3Rs Stimulus Fund: computer models predict risk

What is your research about?

Aurore: In our research, we focus on people who have a genetic mutation that can lead to cardiac disease, a cardiomyopathy. This disease affects their heart muscle and can lead to heart failure. Some patients with this mutation die a sudden death, sometimes pretty young. At the moment, we don’t know how to predict which patients are the most at risk of death. To improve this prediction, we need to understand what can lead to this sudden death.

Toon: Ideally, you want to adapt a patient’s treatment to the stage of their disease. For example, by implanting an ICD (Implantable Cardioverter-Defibrillator, ed.), a small device to monitor and regulate problems with the electrical signals in the heart (arrhythmias). Currently, it is difficult to predict which patients need an ICD, and implanting an ICD is a costly procedure.

Aurore: Animal models are used to get a better understanding of the mechanisms of a disease, but the problem is that translating the results to humans is difficult. We proposed a different approach, using computer models. Using computer models, we can simulate the heart function of virtual patients. By varying the different parameters of the model, you can find out how they affect the outcome of the simulation and the risk of arrhythmia or heart failure in the patient.

Toon: In our project funded by the stimulus fund, we combined a model based on cells in a mouse heart with data from an experimental mouse model. That is how we ended up with a computer model that can help us understand what leads to heart disease in a mouse. We are currently using the same experimental data in a computer model based on the human body to find out how we can translate this to humans. We also have clinical data, which was collected by routine monitoring of patients. We are developing a human computer model that can simulate the heart from cell to whole organ. If our simulations match the clinical data that we have, the model works and can help monitor the patients. We can then predict how their disease will progress. Additionally, thanks to the model, a patient’s treatment plan can be adapted more accurately to their individual disease progression.
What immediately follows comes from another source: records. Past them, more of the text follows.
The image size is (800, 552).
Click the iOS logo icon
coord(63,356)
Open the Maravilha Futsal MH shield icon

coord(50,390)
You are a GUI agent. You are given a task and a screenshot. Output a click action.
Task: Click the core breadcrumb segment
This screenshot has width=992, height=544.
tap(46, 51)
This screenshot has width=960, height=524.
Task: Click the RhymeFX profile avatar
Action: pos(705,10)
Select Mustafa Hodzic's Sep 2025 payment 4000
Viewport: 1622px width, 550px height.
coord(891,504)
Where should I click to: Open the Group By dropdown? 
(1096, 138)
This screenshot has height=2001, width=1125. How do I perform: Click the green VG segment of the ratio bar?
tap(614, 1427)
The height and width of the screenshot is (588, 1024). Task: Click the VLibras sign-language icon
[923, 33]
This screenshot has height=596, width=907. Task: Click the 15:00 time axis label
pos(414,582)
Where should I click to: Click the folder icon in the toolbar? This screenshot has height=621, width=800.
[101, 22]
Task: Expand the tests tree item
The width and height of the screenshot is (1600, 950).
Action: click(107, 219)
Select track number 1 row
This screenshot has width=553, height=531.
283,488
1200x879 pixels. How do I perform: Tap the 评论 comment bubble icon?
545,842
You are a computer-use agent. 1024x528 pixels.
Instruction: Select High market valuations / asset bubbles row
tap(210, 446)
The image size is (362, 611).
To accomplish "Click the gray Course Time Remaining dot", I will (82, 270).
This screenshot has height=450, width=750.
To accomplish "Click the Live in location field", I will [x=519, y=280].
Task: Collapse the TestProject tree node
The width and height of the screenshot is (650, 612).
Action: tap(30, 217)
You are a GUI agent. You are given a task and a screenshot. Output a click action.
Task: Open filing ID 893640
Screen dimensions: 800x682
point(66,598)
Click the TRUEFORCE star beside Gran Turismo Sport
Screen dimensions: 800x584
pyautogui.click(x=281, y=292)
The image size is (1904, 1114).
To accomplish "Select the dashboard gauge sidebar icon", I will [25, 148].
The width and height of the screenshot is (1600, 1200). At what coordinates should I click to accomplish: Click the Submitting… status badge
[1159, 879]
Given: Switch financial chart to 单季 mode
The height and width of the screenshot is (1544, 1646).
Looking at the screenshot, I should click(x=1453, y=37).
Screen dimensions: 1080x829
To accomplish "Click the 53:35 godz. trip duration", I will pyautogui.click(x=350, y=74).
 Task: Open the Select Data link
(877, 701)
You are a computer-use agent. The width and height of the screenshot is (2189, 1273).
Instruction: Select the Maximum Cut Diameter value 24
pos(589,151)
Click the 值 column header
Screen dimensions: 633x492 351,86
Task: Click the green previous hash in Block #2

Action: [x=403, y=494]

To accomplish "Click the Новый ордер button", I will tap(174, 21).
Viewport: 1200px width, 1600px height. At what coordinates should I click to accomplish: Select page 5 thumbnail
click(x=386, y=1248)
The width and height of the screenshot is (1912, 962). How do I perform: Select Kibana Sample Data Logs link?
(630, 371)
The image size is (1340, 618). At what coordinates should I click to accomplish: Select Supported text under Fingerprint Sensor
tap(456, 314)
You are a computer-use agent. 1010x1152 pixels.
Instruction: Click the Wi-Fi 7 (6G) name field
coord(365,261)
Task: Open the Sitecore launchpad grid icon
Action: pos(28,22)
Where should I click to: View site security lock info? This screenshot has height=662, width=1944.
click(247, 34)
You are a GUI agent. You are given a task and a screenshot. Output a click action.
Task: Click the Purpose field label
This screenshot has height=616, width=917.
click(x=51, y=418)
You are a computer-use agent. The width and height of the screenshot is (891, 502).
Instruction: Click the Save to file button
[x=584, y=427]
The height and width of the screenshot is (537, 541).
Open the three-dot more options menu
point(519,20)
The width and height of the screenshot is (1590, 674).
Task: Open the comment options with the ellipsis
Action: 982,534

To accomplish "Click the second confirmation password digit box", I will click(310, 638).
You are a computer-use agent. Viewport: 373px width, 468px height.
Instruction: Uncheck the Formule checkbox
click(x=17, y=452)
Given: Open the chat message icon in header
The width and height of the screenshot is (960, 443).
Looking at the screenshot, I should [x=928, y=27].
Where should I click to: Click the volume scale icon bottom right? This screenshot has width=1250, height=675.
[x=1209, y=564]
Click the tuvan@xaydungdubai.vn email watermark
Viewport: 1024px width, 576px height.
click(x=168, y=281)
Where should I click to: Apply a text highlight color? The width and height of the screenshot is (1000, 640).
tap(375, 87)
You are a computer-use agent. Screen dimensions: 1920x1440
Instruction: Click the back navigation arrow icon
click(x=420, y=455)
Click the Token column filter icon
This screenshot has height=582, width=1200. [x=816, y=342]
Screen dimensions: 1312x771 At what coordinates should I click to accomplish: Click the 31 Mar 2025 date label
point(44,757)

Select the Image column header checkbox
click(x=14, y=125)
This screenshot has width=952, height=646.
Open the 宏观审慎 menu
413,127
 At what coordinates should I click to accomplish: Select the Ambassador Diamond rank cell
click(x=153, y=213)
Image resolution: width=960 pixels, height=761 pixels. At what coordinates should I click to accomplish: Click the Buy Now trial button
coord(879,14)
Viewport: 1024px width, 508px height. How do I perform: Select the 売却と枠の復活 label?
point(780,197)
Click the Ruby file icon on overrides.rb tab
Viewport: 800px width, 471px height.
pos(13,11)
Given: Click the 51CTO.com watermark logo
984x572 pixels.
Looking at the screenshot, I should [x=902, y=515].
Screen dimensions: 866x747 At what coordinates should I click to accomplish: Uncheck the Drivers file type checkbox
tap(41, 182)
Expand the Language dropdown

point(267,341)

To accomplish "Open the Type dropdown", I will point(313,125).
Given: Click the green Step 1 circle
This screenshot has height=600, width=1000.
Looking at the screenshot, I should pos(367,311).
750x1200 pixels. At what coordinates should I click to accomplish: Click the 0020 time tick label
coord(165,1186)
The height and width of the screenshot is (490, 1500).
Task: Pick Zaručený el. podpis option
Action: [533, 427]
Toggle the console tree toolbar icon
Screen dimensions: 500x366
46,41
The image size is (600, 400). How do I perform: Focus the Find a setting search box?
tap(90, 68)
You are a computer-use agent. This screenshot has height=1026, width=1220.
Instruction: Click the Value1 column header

Why do you use computer models?

Aurore: We think that the case for using a computer model is strong. There are other models available to investigate disease and risk, such as IPS cells (Induced Pluripotent Stem cells, ed.)  Like the computer models, IPS cells do not require the use of any animals but they show some limitations.

Toon: IPS cells are induced from skin cells or blood cells of a patient. Molecular techniques are used to derive these cells into heart cells. The drawback is that the level of maturity of these cells is not sufficient. Another important benefit of computer modelling is that it can capture different levels of complexity. In the future, we are going to scale up from single cells to the whole heart. That is impossible with in vitro models.

What are the challenges you face?

Aurore: Scaling up to the whole heart is one of the things that makes the project challenging. Fortunately, we have already come a long way. The particular challenge lies in combining different models with different scales and complexity. We have data from different cell types, animal models, IPS cells and clinical data. A computer model is especially useful because it allows us to combine these data and understand how they relate to each other. There are some other technical challenges.

How does your research fit into the 3Rs?

Aurore: There are two Rs that are especially applicable to our project: reduction and refinement. We can help reduce the number of animal experiments because we provide an alternative platform to test a hypothesis. Additionally, with a computer model we can help translate the results from the animal experiments to human physiology. That fits in with refinement. Our end goal is to improve patient management by predicting the risk of death and improving a patient’s personalised treatment plan.

What has the 3Rs Stimulus Fund made possible for you?

Aurore: It allowed me to conduct this research. The researchers in Toon’s group have a lot of expertise in conducting experiments. It was interesting to see where the data that I’m using in my computer model comes from. The grant also helped me create connections with both experimental and clinical groups. My research in Utrecht was crucial for establishing these collaborations. We presented the results of this work at different conferences and we also published a paper. All of this was made possible by the grant.

Toon: For you, Aurore, I think it also helped specify your own identity in research and the field of computational modelling. There are multiple groups working on computer models in different forms of cardiac disease. The research groups focusing on the specific cardiac disease we are looking into are not that heavily involved in computer modelling so far. For the future of Aurore as a researcher and for the future of our field, this research was very important.

Aurore: We will also apply for future funding, focusing on expanding this research from the cell to the whole heart.

What is your hope for the future?

Aurore: Computer modelling is becoming increasingly important in cardiovascular research. What we have developed is new for this specific cardiomyopathy and can be applied to other cardiac diseases. This research will help us understand the mechanisms in patients and predict their risk. My hope for the long term is that we will be able to better identify patients who are at risk of sudden death and give them individualised treatments.

Toon: Eventually, we hope that patient specific risk management and treatment will improve their quality of life. That is what we want to achieve in the end.